- Task objective
Provide the data again in its entirety, exactly as given.

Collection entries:

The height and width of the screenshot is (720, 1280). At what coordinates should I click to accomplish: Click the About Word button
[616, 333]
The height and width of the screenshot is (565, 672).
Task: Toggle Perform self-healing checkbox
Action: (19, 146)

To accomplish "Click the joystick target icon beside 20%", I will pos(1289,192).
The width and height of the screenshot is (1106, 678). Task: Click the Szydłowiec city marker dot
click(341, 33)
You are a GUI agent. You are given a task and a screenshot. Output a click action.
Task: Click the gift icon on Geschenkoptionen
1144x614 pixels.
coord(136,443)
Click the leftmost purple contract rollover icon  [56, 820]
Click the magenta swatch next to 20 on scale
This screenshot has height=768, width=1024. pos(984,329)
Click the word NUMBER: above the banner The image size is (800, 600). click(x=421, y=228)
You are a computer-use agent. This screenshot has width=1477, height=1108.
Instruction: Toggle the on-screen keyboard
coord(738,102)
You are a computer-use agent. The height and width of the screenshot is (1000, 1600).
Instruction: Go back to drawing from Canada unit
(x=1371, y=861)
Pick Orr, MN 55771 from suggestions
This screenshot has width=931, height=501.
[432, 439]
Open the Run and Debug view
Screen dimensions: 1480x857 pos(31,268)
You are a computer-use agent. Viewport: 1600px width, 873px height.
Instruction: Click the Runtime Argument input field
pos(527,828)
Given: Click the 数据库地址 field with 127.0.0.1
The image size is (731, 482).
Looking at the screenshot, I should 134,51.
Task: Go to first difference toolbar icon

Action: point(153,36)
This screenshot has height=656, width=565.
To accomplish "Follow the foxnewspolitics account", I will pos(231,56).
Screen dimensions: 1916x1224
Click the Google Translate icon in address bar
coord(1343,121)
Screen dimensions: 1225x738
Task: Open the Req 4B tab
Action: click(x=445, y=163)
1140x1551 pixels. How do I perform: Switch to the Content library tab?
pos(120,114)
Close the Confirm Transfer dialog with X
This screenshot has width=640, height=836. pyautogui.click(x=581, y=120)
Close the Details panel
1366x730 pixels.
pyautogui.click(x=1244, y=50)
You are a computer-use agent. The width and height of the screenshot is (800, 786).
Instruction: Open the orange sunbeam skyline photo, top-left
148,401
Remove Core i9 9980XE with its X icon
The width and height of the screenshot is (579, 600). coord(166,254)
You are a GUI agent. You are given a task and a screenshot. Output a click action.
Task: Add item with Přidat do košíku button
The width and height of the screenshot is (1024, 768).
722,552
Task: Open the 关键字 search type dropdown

- Exercise result
The height and width of the screenshot is (720, 1280). At what coordinates should I click to accomplish: Click the About Word button
[616, 333]
The height and width of the screenshot is (565, 672).
Task: Toggle Perform self-healing checkbox
Action: (19, 146)

To accomplish "Click the joystick target icon beside 20%", I will pos(1289,192).
The width and height of the screenshot is (1106, 678). Task: Click the Szydłowiec city marker dot
click(341, 33)
You are a GUI agent. You are given a task and a screenshot. Output a click action.
Task: Click the gift icon on Geschenkoptionen
1144x614 pixels.
coord(136,443)
Click the leftmost purple contract rollover icon  [56, 820]
Click the magenta swatch next to 20 on scale
This screenshot has height=768, width=1024. pos(984,329)
Click the word NUMBER: above the banner The image size is (800, 600). click(x=421, y=228)
You are a computer-use agent. This screenshot has width=1477, height=1108.
Instruction: Toggle the on-screen keyboard
coord(738,102)
You are a computer-use agent. The height and width of the screenshot is (1000, 1600).
Instruction: Go back to drawing from Canada unit
(x=1371, y=861)
Pick Orr, MN 55771 from suggestions
This screenshot has width=931, height=501.
[432, 439]
Open the Run and Debug view
Screen dimensions: 1480x857 pos(31,268)
You are a computer-use agent. Viewport: 1600px width, 873px height.
Instruction: Click the Runtime Argument input field
pos(527,828)
Given: Click the 数据库地址 field with 127.0.0.1
The image size is (731, 482).
Looking at the screenshot, I should 134,51.
Task: Go to first difference toolbar icon

Action: point(153,36)
This screenshot has height=656, width=565.
To accomplish "Follow the foxnewspolitics account", I will pos(231,56).
Screen dimensions: 1916x1224
Click the Google Translate icon in address bar
coord(1343,121)
Screen dimensions: 1225x738
Task: Open the Req 4B tab
Action: click(x=445, y=163)
1140x1551 pixels. How do I perform: Switch to the Content library tab?
pos(120,114)
Close the Confirm Transfer dialog with X
This screenshot has width=640, height=836. pyautogui.click(x=581, y=120)
Close the Details panel
1366x730 pixels.
pyautogui.click(x=1244, y=50)
You are a computer-use agent. The width and height of the screenshot is (800, 786).
Instruction: Open the orange sunbeam skyline photo, top-left
148,401
Remove Core i9 9980XE with its X icon
The width and height of the screenshot is (579, 600). coord(166,254)
You are a GUI agent. You are given a task and a screenshot. Output a click action.
Task: Add item with Přidat do košíku button
The width and height of the screenshot is (1024, 768).
722,552
Task: Open the 关键字 search type dropdown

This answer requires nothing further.